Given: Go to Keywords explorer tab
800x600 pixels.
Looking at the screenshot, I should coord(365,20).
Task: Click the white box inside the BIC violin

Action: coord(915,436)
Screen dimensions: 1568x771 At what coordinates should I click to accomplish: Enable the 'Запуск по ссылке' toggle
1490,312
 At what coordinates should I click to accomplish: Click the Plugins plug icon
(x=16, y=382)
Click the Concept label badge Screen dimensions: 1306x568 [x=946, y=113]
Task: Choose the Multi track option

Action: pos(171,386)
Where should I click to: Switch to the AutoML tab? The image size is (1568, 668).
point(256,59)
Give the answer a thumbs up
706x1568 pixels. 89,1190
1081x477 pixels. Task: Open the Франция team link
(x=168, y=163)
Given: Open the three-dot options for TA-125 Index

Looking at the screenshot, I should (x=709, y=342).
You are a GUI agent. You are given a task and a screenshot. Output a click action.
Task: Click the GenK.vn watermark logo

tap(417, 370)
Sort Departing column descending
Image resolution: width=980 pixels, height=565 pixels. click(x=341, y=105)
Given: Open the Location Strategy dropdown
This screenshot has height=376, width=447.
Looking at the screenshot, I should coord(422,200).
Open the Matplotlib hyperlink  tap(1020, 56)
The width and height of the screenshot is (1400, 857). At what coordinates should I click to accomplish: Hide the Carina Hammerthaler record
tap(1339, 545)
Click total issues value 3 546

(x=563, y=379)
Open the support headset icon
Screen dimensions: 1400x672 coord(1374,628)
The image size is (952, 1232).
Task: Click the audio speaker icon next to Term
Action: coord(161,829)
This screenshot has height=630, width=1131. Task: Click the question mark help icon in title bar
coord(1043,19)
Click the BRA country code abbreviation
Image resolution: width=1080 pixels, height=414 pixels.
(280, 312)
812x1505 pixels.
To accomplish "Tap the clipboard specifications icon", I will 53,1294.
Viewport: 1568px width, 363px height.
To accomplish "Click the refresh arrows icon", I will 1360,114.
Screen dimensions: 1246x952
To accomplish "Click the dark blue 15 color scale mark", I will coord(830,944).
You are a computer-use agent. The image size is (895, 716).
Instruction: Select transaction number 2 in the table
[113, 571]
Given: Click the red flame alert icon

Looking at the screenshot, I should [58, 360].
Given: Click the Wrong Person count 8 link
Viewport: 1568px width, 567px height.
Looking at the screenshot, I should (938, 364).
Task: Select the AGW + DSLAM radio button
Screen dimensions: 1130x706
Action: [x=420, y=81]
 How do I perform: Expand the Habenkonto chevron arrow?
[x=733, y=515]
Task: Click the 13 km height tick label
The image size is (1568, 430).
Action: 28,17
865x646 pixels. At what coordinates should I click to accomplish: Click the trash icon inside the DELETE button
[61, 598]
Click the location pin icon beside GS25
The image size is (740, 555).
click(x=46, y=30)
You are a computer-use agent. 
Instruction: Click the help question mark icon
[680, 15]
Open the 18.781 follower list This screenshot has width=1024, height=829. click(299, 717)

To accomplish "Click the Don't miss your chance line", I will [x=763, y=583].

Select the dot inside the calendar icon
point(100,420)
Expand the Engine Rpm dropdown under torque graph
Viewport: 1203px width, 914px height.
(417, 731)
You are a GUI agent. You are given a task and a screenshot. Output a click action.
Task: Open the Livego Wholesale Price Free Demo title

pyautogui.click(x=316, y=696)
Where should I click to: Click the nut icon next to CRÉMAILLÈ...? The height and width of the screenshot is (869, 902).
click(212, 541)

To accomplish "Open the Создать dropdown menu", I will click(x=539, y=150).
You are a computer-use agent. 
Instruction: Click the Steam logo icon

........

What to do:
With the line that has "Open the support headset icon" as the first and the line that has "Screen dimensions: 1246x952" as the last, repeat exactly that run of lines above and no more.

Response box:
Open the support headset icon
Screen dimensions: 1400x672 coord(1374,628)
The image size is (952, 1232).
Task: Click the audio speaker icon next to Term
Action: coord(161,829)
This screenshot has height=630, width=1131. Task: Click the question mark help icon in title bar
coord(1043,19)
Click the BRA country code abbreviation
Image resolution: width=1080 pixels, height=414 pixels.
(280, 312)
812x1505 pixels.
To accomplish "Tap the clipboard specifications icon", I will 53,1294.
Viewport: 1568px width, 363px height.
To accomplish "Click the refresh arrows icon", I will 1360,114.
Screen dimensions: 1246x952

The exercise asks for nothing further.